Single-target PLS1 requests with NIPALS regression deflation now also have an operator-moment scoring path. Dense transforms use the same medium feature guard (p <= n_train or p <= 48), while banded local operators and structured detrend_poly chains are enabled up to p <= 1024. The PLS1 NIPALS component grid is fitted from train moments (Cxx, Cxy, Y'Y) and held-out SSE is computed from held-out moments. Whittaker uses the same structured pentadiagonal route for compatible PLS1 rows. The selected PLS chain is then materialized once to expose public OOF/final predictions. Multi-target PLS, non-NIPALS solvers, and larger unsupported regimes fall back to the materialized native PLS path, which still reuses one max-component fit per fold and reconstructs smaller coefficient prefixes.

For operator-moment routes, native sweeps also cache transformed strict-linear prefix moments when the feature count is small enough for bounded memory use. This is an exact compute cache for repeated prefixes in cartesian-style chain grids; it does not change scores or ranking. The MethodResult exposes n_moment_prefix_cache_hits and n_moment_prefix_cache_misses so campaigns can audit whether a grid is actually sharing prefix work.

When a Ridge row takes the materialized route, the Ridge scorer reuses train dual kernels across lambdas and, when a cost heuristic predicts a win, held-out/train cross-kernels too. This avoids rebuilding feature-space coefficients for every fold/lambda in the regimes where that is cheaper. This is not yet the fused 200k-chain GPU grinder.
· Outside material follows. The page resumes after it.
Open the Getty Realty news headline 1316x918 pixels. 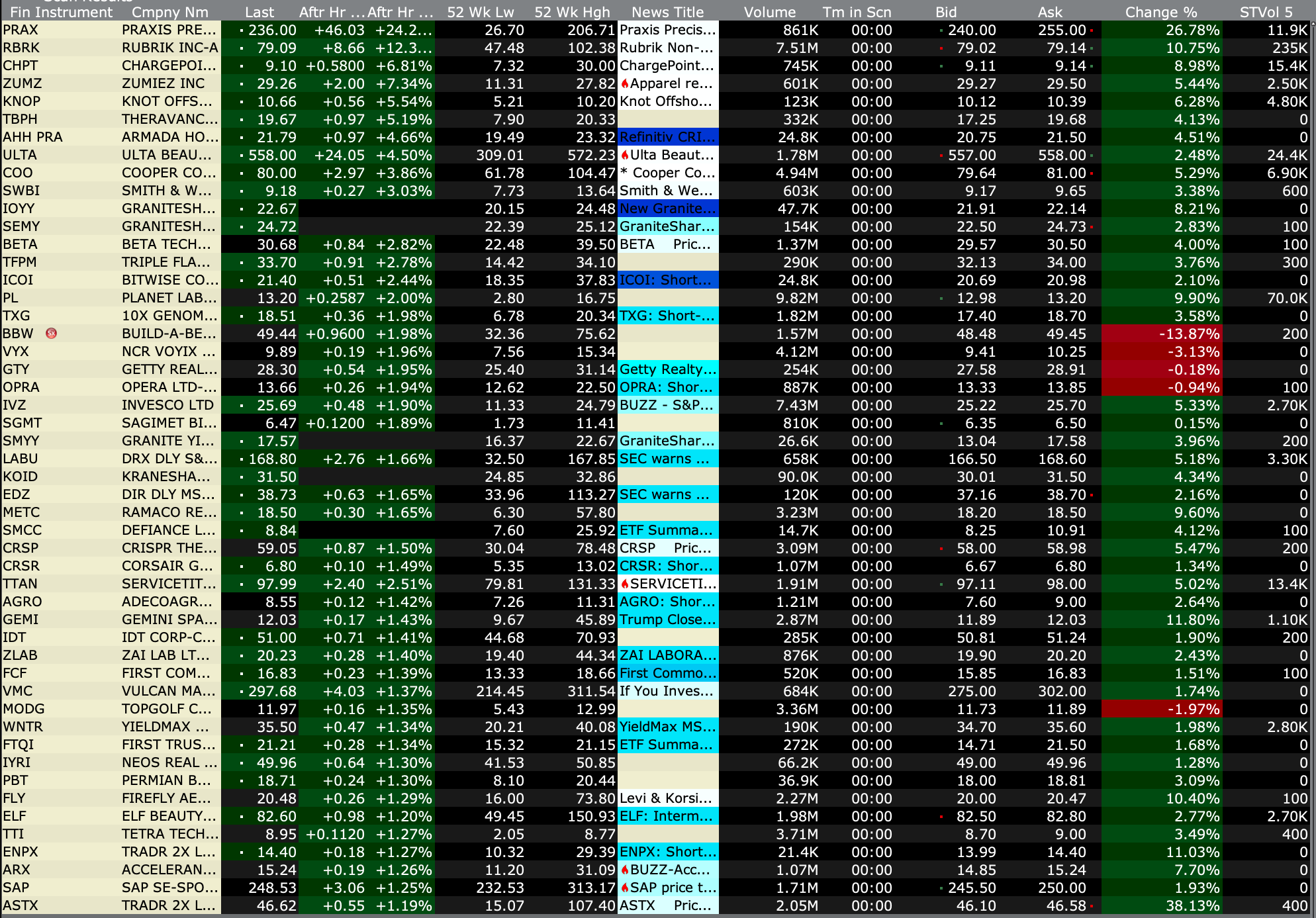click(667, 369)
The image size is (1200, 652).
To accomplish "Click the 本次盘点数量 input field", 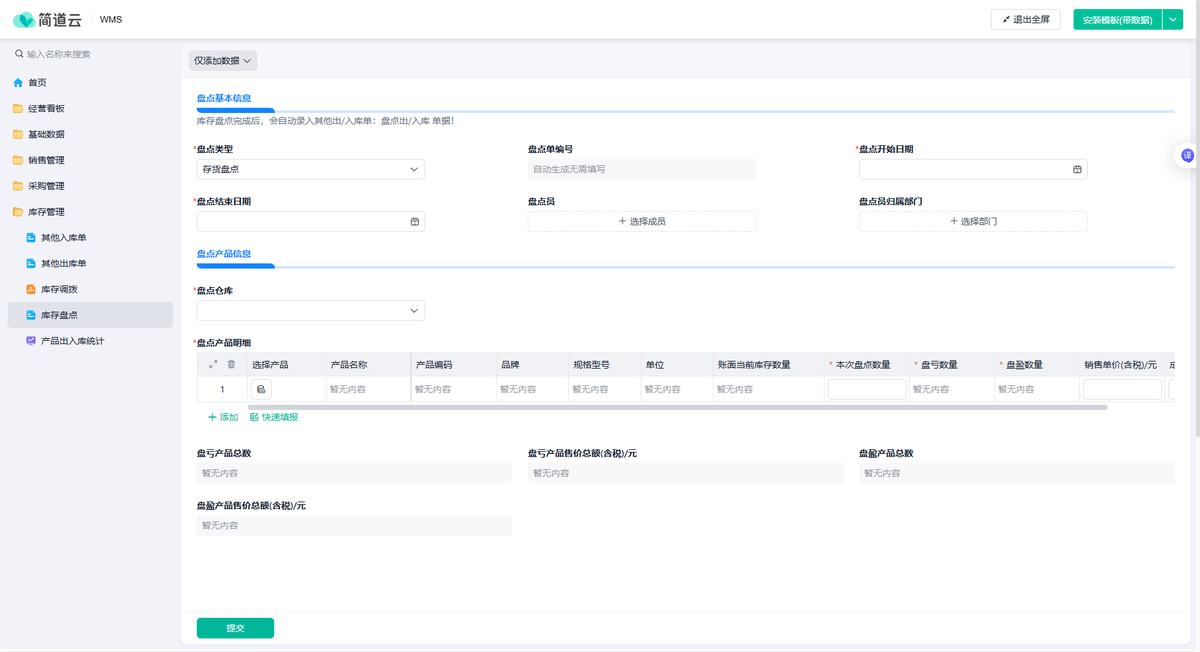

The wrapper exposes moment_policy="auto" by default. auto uses guarded operator-moment routes when supported and falls back per regime. Use moment_policy="materialized" or "legacy" to force the previous materialized-chain screen. The scores remain the same up to numerical roundoff; the policy is a compute-route switch for benchmarking and production guarding.

Use moment_policy="force_moments" when the screen must stay strictly inside the moment substrate. In that mode, any chain/head/regime that would need a materialized candidate-screen fallback returns UNSUPPORTED instead of being silently scored outside moments. Aliases accepted by Python include "moments_only", "operator_moments_only", and "strict_moments". This strictness only applies to candidate scoring: after the winning candidate is known, the selected chain is still materialized once to expose public OOF/final predictions and input_coefficients.

Use score_only=True for large ranking campaigns when only the candidate table, selected ids, route counters, folds and chain descriptors are needed. In score-only mode, predictions, oof_predictions, coefficients, input_coefficients, intercept, x_mean, x_scale, and y_mean are returned as empty 0 x 0 matrices and the scalar score_only is 1. This currently skips the final selected-chain refit/materialization and OOF/model output buffers in both operator-moment and materialized candidate-screen routes. Materialized routes still pay their fold-local scoring fits because they are not batched IKPLS. PLS fit-cost counters are still populated: n_pls_moment_cv_fits and n_pls_materialized_cv_fits count fold-local PLS fits in the screen, while the corresponding *_final_fits counters remain zero in score-only mode.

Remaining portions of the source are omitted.